— START Data rows —
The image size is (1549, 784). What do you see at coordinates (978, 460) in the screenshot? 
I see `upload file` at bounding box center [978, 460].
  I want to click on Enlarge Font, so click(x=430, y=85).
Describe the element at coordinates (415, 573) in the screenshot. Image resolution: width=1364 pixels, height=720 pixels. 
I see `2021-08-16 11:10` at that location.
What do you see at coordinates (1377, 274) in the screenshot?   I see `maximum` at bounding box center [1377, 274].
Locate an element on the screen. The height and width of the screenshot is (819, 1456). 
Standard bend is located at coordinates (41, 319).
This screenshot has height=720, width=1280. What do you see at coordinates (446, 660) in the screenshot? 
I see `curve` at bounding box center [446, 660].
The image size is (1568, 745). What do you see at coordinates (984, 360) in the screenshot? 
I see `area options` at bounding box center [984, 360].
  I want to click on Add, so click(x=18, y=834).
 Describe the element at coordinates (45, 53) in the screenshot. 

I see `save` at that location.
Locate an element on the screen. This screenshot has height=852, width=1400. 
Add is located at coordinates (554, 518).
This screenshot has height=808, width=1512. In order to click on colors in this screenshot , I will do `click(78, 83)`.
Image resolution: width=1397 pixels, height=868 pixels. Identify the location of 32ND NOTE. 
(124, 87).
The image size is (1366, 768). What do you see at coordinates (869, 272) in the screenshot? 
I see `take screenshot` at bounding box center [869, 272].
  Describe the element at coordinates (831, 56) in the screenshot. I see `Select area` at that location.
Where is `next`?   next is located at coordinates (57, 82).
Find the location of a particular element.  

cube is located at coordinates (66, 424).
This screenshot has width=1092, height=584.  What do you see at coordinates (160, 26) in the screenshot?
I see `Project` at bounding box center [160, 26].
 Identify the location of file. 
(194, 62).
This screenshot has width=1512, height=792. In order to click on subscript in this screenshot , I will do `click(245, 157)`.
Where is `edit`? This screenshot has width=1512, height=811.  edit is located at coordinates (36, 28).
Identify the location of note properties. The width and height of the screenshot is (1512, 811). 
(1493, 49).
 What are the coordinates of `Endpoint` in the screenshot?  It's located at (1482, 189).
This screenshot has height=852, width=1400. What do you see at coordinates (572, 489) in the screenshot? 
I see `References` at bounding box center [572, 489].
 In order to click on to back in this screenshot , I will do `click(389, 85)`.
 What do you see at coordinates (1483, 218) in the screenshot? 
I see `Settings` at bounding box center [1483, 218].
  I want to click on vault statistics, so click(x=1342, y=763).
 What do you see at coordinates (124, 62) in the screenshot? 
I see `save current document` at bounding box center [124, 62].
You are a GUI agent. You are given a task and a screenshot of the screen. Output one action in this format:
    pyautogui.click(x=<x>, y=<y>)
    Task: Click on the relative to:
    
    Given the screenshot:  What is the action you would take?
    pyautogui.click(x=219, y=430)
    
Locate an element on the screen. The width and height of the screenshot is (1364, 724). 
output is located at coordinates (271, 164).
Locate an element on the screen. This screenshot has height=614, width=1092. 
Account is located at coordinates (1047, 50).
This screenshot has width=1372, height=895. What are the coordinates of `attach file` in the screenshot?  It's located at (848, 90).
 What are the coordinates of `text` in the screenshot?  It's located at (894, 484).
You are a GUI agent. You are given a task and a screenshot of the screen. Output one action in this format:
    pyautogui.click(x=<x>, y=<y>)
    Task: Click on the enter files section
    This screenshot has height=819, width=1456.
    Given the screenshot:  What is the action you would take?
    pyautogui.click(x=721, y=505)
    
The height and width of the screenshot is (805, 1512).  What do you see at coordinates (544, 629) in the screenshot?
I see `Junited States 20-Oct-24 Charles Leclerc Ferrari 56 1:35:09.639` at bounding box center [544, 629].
— END Data rows —
Exercise task
Reproduce the entire listing above word for word.

Answer to the problem
The image size is (1549, 784). What do you see at coordinates (978, 460) in the screenshot? 
I see `upload file` at bounding box center [978, 460].
  I want to click on Enlarge Font, so click(x=430, y=85).
Describe the element at coordinates (415, 573) in the screenshot. Image resolution: width=1364 pixels, height=720 pixels. 
I see `2021-08-16 11:10` at that location.
What do you see at coordinates (1377, 274) in the screenshot?   I see `maximum` at bounding box center [1377, 274].
Locate an element on the screen. The height and width of the screenshot is (819, 1456). 
Standard bend is located at coordinates (41, 319).
This screenshot has height=720, width=1280. What do you see at coordinates (446, 660) in the screenshot? 
I see `curve` at bounding box center [446, 660].
The image size is (1568, 745). What do you see at coordinates (984, 360) in the screenshot? 
I see `area options` at bounding box center [984, 360].
  I want to click on Add, so click(x=18, y=834).
 Describe the element at coordinates (45, 53) in the screenshot. 

I see `save` at that location.
Locate an element on the screen. This screenshot has height=852, width=1400. 
Add is located at coordinates (554, 518).
This screenshot has height=808, width=1512. In order to click on colors in this screenshot , I will do `click(78, 83)`.
Image resolution: width=1397 pixels, height=868 pixels. Identify the location of 32ND NOTE. 
(124, 87).
The image size is (1366, 768). What do you see at coordinates (869, 272) in the screenshot? 
I see `take screenshot` at bounding box center [869, 272].
  Describe the element at coordinates (831, 56) in the screenshot. I see `Select area` at that location.
Where is `next`?   next is located at coordinates (57, 82).
Find the location of a particular element.  

cube is located at coordinates (66, 424).
This screenshot has width=1092, height=584.  What do you see at coordinates (160, 26) in the screenshot?
I see `Project` at bounding box center [160, 26].
 Identify the location of file. 
(194, 62).
This screenshot has width=1512, height=792. In order to click on subscript in this screenshot , I will do `click(245, 157)`.
Where is `edit`? This screenshot has width=1512, height=811.  edit is located at coordinates (36, 28).
Identify the location of note properties. The width and height of the screenshot is (1512, 811). 
(1493, 49).
 What are the coordinates of `Endpoint` in the screenshot?  It's located at (1482, 189).
This screenshot has height=852, width=1400. What do you see at coordinates (572, 489) in the screenshot? 
I see `References` at bounding box center [572, 489].
 In order to click on to back in this screenshot , I will do `click(389, 85)`.
 What do you see at coordinates (1483, 218) in the screenshot? 
I see `Settings` at bounding box center [1483, 218].
  I want to click on vault statistics, so click(x=1342, y=763).
 What do you see at coordinates (124, 62) in the screenshot? 
I see `save current document` at bounding box center [124, 62].
You are a GUI agent. You are given a task and a screenshot of the screen. Output one action in this format:
    pyautogui.click(x=<x>, y=<y>)
    Task: Click on the relative to:
    
    Given the screenshot:  What is the action you would take?
    pyautogui.click(x=219, y=430)
    
Locate an element on the screen. The width and height of the screenshot is (1364, 724). 
output is located at coordinates (271, 164).
Locate an element on the screen. This screenshot has height=614, width=1092. 
Account is located at coordinates (1047, 50).
This screenshot has width=1372, height=895. What are the coordinates of `attach file` in the screenshot?  It's located at (848, 90).
 What are the coordinates of `text` in the screenshot?  It's located at (894, 484).
You are a GUI agent. You are given a task and a screenshot of the screen. Output one action in this format:
    pyautogui.click(x=<x>, y=<y>)
    Task: Click on the enter files section
    This screenshot has height=819, width=1456.
    Given the screenshot:  What is the action you would take?
    pyautogui.click(x=721, y=505)
    
The height and width of the screenshot is (805, 1512).  What do you see at coordinates (544, 629) in the screenshot?
I see `Junited States 20-Oct-24 Charles Leclerc Ferrari 56 1:35:09.639` at bounding box center [544, 629].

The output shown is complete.